When following the article [1] introduced by Bug #50191 to configure a different ldap server on memberserves with ucr set --force ldap/server/name=... The server will generate hourly cronmails with a warning: W: ldap/server/name is still set in scope "forced" This happens because the cronjob univention-directory-policy-cron sets the UCRvs unconditionally (probably to overwrite local changes and apply the configured values in any case) in /usr/lib/univention-directory-policy/univention-set-ldap-server The warning itself originates in UCR itself, and is a generic warning when setting a UCRv, that informs if the UCRv will not have an effect, because a higher scope will overrule the setting. [1] https://help.univention.com/t/14138 Reported here: https://help.univention.com/t/14349
By default we create a policy that defines the default LDAP server for memberservers, for example: # udm policies/ldapserver list DN: cn=default-settings,cn=ldap,cn=policies,<LDAP BASE> ldapFilter: (univentionObjectType=computers/memberserver) ldapServer: <DC MASTER FQDN> name: default-settings requiredObjectClasses: univentionHost We should update the SDB article, users can * define the LDAP server using "ucr set" with "--force" but will see the mentioned warning by the CRON job * modify the LDAP server policy / create additional ones for memberservers where changes are usefull
When adapting the SDB article to create / modify existing policies, we should recheck the policy cronjob algorithm. It has additional logic to set the ldap server UCRvs /usr/lib/univention-directory-policy/univention-set-ldap-server
Indeed, the article https://help.univention.com/t/changing-the-primary-ldap-server-to-redistribute-the-server-load/14138 should be updated, in a way that the instruction to create a policy is mentioned first in future.
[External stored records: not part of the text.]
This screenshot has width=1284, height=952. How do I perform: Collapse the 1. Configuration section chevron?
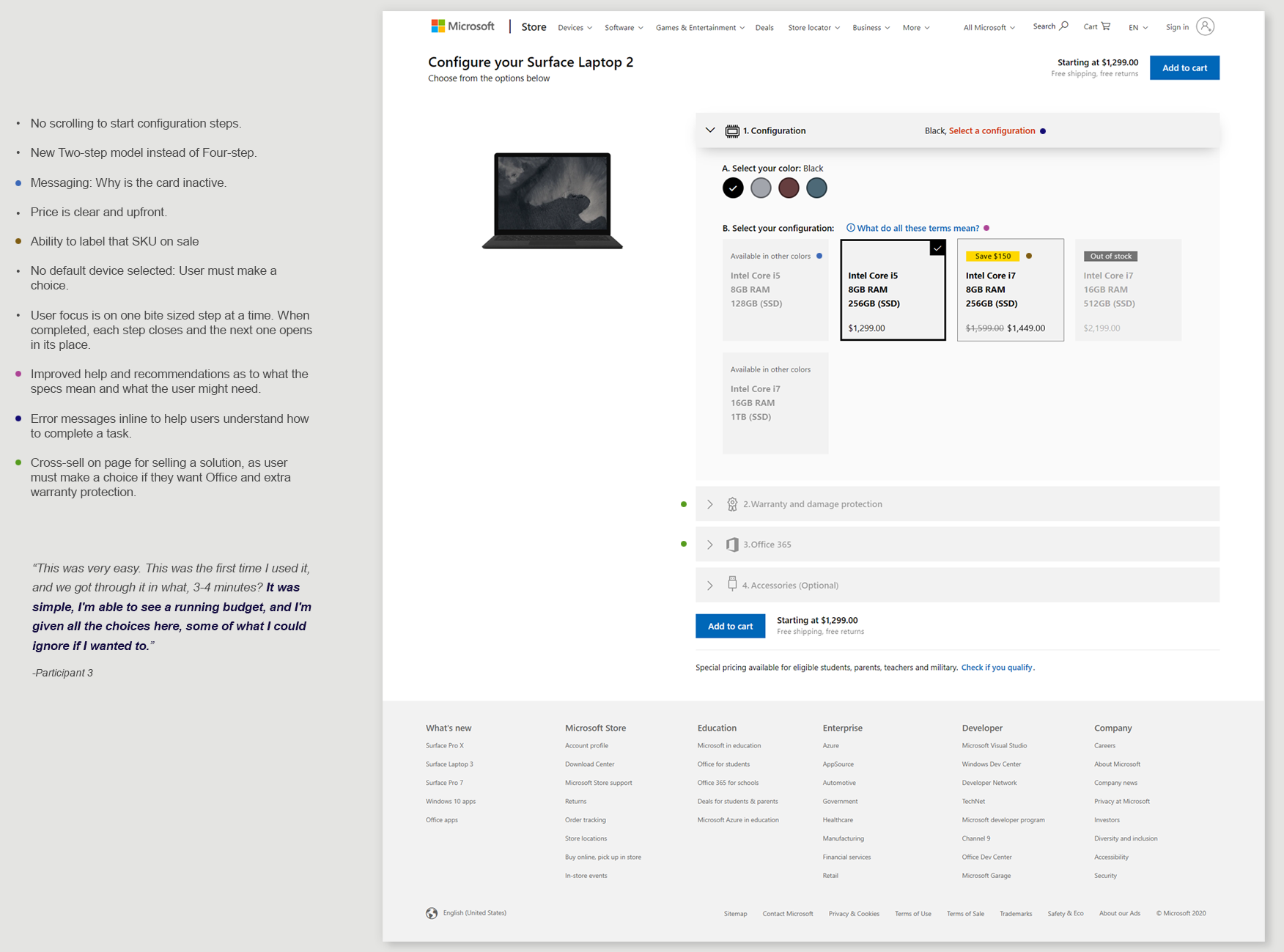[x=710, y=130]
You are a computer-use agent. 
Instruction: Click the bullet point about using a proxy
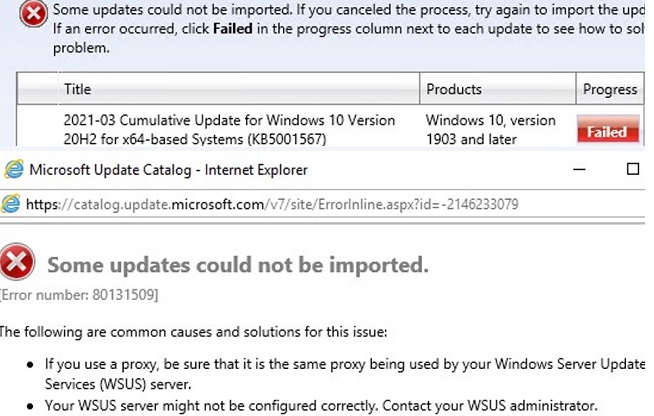(x=330, y=366)
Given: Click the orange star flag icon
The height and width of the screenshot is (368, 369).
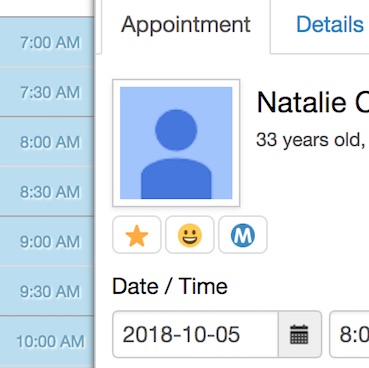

In addition, links to relevant documentation should also be provided there: * https://docs.software-univention.de/manual-4.4.html#introduction:Policy_concept * https://docs.software-univention.de/manual-4.4.html#central:policies I suggest not to alter the existing description on how to set manually via "ucr set --force ...", because it certainly has its justification. Instead, to indicate that the policy is the preferred way to set things. Furthermore the hint that the manual way has the potentially unwanted side effect that every server sends an hourly warning message about the cron job. Afterwards all further steps should be accomplished, as checking the logic of the cronjob algorithm. (Erik mentioned it) The reason why I recommend doing it this way: In the past few months I have received several calls from befriended UCS admins. Due to the high promotion of this KB article (caused by introduction of the system check which recommends setting ldap to the dc backup) all trapped into the same mail flood, e.g. this bug. They all just tried to follow the KB article. They were all irritated by the fact that the article did not suggest the best solution. Such an experience does not enhance Univention's reputation, and it could be fixed immediately and easily, simply by updating the KB article. ( In addition it would help me to reduce the number of calls I get ;-) )
This issue has been filed against UCS 4.4. UCS 4.4 is out of maintenance and components may have vastly changed in later releases. Thus, this issue is now being closed. If this issue still occurs in newer versions, please use "Clone this bug" or reopen this issue. In this case please provide information on how this issue is affecting you.